Your task —
Write out the entries again, starting at the line containing "Given: Click the СК Рапід team crest" and ending at the line containing "Looking at the screenshot, I should click(x=52, y=243).", and substitute "Instruction" for every "Given" while leaving everything else unchanged.

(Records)
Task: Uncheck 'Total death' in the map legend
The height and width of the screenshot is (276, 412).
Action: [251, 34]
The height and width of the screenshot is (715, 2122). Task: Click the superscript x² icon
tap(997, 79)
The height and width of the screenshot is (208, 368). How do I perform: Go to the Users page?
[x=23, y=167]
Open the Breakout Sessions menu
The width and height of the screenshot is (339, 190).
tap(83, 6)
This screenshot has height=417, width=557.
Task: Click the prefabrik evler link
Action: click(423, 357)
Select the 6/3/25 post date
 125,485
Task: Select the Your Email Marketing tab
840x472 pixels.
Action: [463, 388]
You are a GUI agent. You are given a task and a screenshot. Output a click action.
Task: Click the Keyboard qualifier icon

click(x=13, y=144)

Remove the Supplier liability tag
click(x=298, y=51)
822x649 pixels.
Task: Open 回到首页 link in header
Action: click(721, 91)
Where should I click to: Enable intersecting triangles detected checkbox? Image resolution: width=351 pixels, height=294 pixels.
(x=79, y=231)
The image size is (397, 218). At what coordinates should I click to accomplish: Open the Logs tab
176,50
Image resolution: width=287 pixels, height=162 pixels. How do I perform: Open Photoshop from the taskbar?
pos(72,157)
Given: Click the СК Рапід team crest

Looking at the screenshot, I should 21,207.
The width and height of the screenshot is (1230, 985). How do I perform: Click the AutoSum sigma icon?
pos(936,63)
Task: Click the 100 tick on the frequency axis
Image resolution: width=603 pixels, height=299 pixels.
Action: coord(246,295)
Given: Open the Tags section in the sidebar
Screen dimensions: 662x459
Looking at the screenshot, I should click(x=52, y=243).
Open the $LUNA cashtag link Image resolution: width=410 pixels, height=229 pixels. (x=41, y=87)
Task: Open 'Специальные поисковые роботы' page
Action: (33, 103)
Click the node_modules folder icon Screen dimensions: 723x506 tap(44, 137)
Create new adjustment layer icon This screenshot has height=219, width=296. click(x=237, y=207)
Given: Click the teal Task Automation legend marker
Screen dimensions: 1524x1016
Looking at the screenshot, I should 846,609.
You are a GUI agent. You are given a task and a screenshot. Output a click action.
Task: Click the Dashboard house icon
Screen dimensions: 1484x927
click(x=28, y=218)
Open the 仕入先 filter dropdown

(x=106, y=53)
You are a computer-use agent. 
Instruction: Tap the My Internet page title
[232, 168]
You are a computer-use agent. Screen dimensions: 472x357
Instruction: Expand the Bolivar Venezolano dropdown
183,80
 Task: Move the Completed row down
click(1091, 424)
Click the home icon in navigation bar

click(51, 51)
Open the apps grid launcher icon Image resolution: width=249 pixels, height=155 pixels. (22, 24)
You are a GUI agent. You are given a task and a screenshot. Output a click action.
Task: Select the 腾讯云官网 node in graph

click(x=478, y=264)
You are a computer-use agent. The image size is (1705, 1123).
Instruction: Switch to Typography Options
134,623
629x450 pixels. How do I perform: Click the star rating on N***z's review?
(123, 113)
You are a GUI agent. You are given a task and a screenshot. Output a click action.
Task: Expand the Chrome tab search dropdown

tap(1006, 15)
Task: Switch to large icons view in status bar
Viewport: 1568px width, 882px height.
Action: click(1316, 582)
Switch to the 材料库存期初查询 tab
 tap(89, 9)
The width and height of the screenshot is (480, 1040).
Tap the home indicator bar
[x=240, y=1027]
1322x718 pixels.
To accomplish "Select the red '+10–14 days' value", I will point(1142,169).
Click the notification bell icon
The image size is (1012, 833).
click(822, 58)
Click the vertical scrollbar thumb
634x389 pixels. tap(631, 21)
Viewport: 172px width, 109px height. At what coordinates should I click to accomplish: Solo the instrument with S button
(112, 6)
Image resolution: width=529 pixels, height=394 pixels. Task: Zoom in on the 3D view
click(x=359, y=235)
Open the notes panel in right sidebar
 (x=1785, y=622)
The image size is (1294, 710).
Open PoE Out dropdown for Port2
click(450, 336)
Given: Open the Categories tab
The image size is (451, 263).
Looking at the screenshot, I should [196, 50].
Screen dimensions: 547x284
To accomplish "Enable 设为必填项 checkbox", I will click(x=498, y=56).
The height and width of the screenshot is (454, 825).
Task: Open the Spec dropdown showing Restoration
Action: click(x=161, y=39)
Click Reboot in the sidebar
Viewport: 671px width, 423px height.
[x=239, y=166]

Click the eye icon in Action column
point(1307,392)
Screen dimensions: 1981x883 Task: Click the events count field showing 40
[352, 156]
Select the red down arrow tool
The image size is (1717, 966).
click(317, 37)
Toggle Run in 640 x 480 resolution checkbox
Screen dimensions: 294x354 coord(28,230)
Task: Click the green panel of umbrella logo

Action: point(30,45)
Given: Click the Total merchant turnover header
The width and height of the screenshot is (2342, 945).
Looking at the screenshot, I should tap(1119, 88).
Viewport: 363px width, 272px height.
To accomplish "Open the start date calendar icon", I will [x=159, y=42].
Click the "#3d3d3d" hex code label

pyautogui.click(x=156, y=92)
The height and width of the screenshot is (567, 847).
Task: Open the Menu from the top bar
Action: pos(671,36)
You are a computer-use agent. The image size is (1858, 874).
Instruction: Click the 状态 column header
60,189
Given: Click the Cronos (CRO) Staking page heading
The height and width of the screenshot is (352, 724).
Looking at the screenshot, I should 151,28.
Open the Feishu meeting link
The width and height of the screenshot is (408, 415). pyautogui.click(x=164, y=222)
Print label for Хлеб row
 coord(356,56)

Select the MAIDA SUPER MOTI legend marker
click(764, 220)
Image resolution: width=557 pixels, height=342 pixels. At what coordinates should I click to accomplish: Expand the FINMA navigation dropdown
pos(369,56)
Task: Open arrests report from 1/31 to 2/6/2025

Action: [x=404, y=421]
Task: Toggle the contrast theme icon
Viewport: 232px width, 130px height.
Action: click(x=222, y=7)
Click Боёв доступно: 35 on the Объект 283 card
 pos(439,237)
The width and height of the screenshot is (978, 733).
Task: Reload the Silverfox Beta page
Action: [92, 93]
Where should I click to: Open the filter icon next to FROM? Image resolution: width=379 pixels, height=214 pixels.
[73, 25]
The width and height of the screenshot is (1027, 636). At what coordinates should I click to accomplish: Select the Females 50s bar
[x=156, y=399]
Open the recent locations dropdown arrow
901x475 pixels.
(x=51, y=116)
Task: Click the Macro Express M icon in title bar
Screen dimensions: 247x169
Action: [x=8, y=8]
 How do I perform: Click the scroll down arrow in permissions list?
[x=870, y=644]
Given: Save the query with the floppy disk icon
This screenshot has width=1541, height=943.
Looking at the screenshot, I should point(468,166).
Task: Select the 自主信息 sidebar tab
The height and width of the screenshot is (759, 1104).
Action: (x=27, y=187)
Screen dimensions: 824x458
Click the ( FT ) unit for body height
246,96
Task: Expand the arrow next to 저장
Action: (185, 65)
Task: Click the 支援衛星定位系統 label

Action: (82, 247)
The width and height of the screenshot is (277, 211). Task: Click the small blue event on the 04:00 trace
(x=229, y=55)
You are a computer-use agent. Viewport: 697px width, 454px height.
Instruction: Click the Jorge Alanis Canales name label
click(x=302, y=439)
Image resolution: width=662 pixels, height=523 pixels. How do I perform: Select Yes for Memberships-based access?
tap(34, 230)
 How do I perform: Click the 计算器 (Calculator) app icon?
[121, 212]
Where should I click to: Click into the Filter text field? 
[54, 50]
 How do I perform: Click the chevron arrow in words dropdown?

Solution to the problem —
Instruction: Click the СК Рапід team crest

Looking at the screenshot, I should 21,207.
The width and height of the screenshot is (1230, 985). How do I perform: Click the AutoSum sigma icon?
pos(936,63)
Task: Click the 100 tick on the frequency axis
Image resolution: width=603 pixels, height=299 pixels.
Action: coord(246,295)
Instruction: Open the Tags section in the sidebar
Screen dimensions: 662x459
Looking at the screenshot, I should click(x=52, y=243).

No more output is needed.